Witty and enjoyable but you need to be a reasonable fan of Woody Allen
Woody Allen and the New Orleans Jazz Band set out on a tour of eighteen cities in seven countries in Europe. Accompanying them is Barbara Kopple, who has been given total access to the musician and filmmaker Allen as he does the shows and the time in between. The end result is a documentary that takes in Allen's love for this rather `crude' form of jazz but also allows for some insights into his personal life, his relationship with Soon Yi and his famous obsessions and neuroses.
I bought this film as a Woody Allen fan and as someone who, while not a fan, certainly enjoys a bit of old fashioned jazz music on a hot sunny night. For both these reasons I enjoyed this film, even though the description of it as a `documentary' is maybe not the most fitting as it implies a certain amount of probing into the subject. Rather than digging, Kopple basically just seems to point the camera and leave it running. She doesn't really ask any questions of Allen or his family and seems content to let him and his companions just talk freely - it made me wonder how many countless hours of footage she must have shot to come up with what she uses here. So if you are looking for insight in Allen then you won't get it here. Likewise, if you are looking for a great deal of discussion or insight into the music then you'll be let down; in this area Kopple also mostly just films the band playing.
That is not to say that the film is bad, because it isn't, but there isn't a great deal of substance to it unless you are Woody Allen fan. As a fan, there isn't a great deal of insight into Allen's life or situation - the conclusion we are left with is no more of an understanding than we started with, that he is a witty little man who is filled with little complexes and neuroses while also being a very private person. The value of the film is that we actually get to see that during the course of the movie. Allen is funny and quite relaxed but a `real' documentary would have pushed harder into the darker issues of Allen's life - many viewers will be annoyed by how the film just accepts Soon Yi without ever really asking any questions or even hinting at the many issues behind their relationship.

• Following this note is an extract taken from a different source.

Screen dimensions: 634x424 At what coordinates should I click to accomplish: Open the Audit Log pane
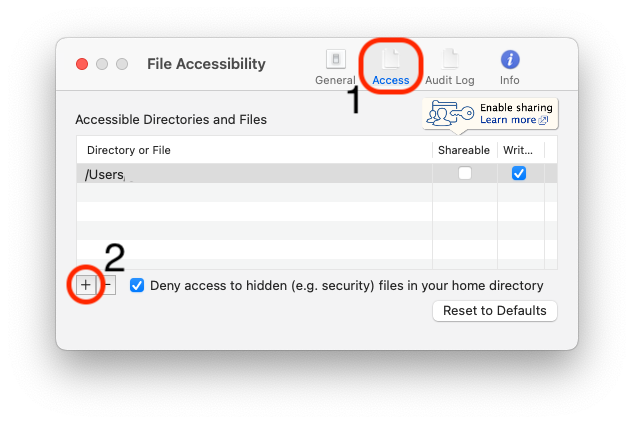click(x=449, y=66)
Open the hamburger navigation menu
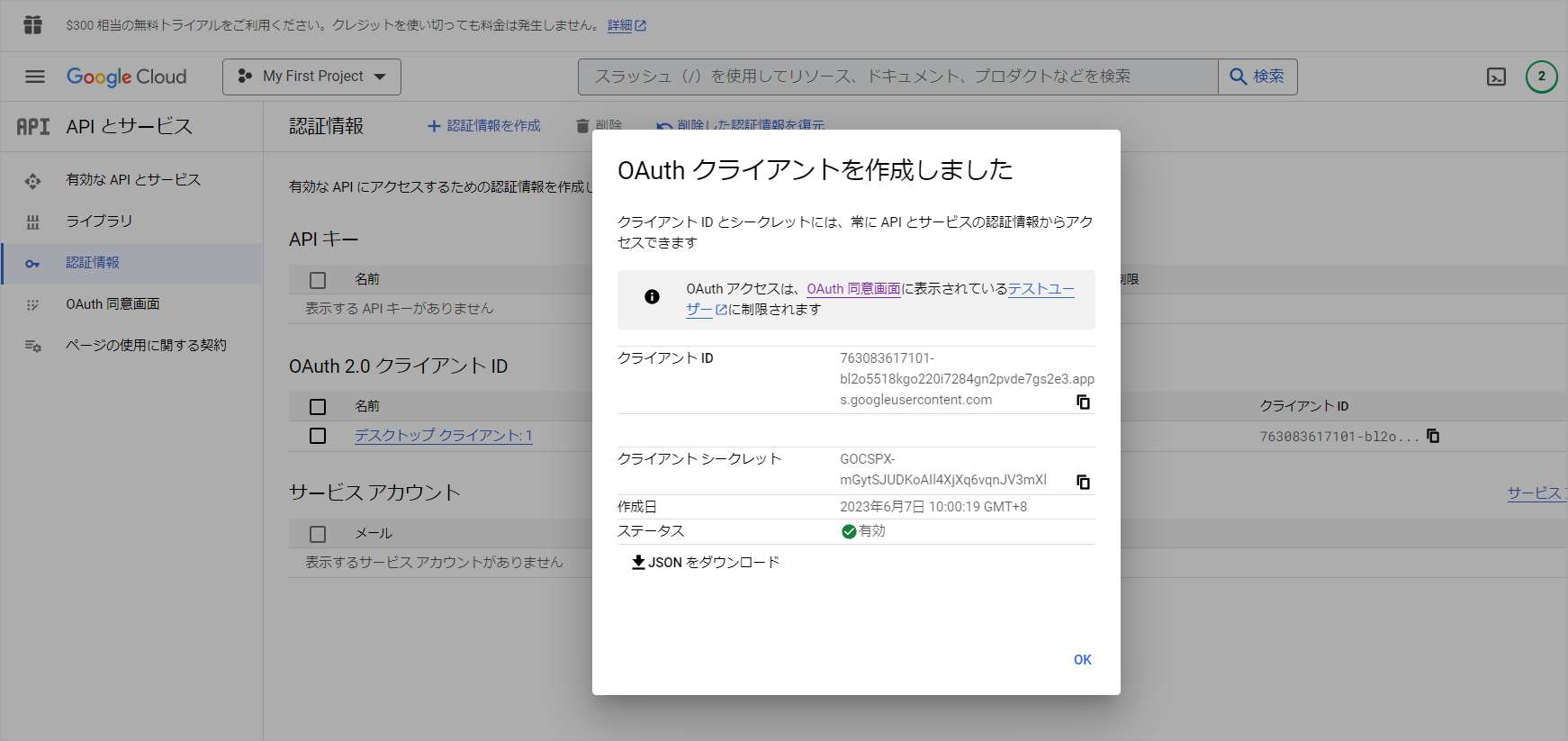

Overall I enjoyed this film but then I like Woody Allen's humour and was interested to seeing if his onscreen personae is similar to his real life character. However it isn't really insightful and it is only a scene near the end with Allen and his parents (yeah - I was surprised they were still alive too!) that gives a little background and is interesting. A light, witty and quite enjoyable film but I can't imagine that anyone other than fans of Woody Allen and jazz will get a great deal from this.